Become a Patron! 



Excerpted From: Ben Grunwald and Jeffrey Fagan, The End of Intuition-based High-crime Areas, 107 California Law Review 345 (April 2019) (165 Footnotes) (Full Document)


bengrunwaldJeffreyFaganEvery year, police officers stop and frisk millions of pedestrians on the street. One of the most common justifications they cite for these stops is that the suspect was located in a “high-crime area” (HCA). In 2000, the Supreme Court gave formal approval to that practice in Illinois v. Wardlow, by holding that a suspect's presence in a high-crime area is relevant in determining whether an officer has reasonable suspicion to conduct a stop. In doing so, the Court sanctioned a dramatic expansion in police discretion that has impacted “almost every” case challenging the constitutionality of a stop.

Despite the importance of the decision, the Court provided remarkably little guidance on how to interpret and implement the high-crime area standard in practice. Indeed, the opinion said nothing at all about what “high-crime area” means, and the lower courts have made little progress filling the gap. As a result, officers haven't been told how to apply the high-crime area standard-- how to think about its proper geographic scope, its relevant temporal horizon, or about the kinds of crimes that are most relevant. also said nothing about the relevant evidentiary standards for establishing that an area is high crime. In response, the lower courts have been remarkably lax in scrutinizing officers' claims about high-crime areas. The most common approach is to defer to the expertise of the police officer, often adopting his bare testimony that an area is “high crime” without additional proof.

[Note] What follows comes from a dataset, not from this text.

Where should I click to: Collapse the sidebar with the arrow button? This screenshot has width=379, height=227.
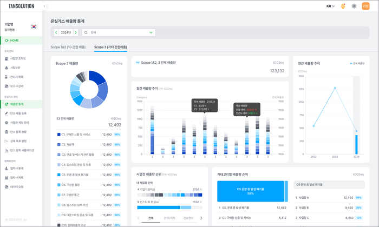pos(44,6)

In the absence of a legal definition of high-crime areas and of meaningful judicial scrutiny, police officers enjoy wide discretion to define high-crime areas however they want. The wisdom of Wardlow as a constitutional doctrine thus depends heavily on how police officers exercise their discretion while implementing it in practice.

We argue that Wardlow depends on at least three unspoken empirical assumptions. The first assumption concerns the geographic scope of a high-crime area. The few lower courts that have confronted this question have generally agreed that high-crime areas should be analyzed through a granular geographic lens--more like a street block or intersection than a neighborhood or city.

The second assumption is that officers' assessments of high-crime areas are relatively accurate. There are some good reasons to question that assumption. For one thing, officers may not always be aware of actual crime rates, which can fluctuate over time. Their assessments might also be skewed by bureaucratic pressures to increase the number of stops they conduct even if they lack constitutional justification. And officers' assessments of high-crime areas might also be influenced by racial and socioeconomic biases based on the characteristics of suspects and neighborhoods in which their stops take place.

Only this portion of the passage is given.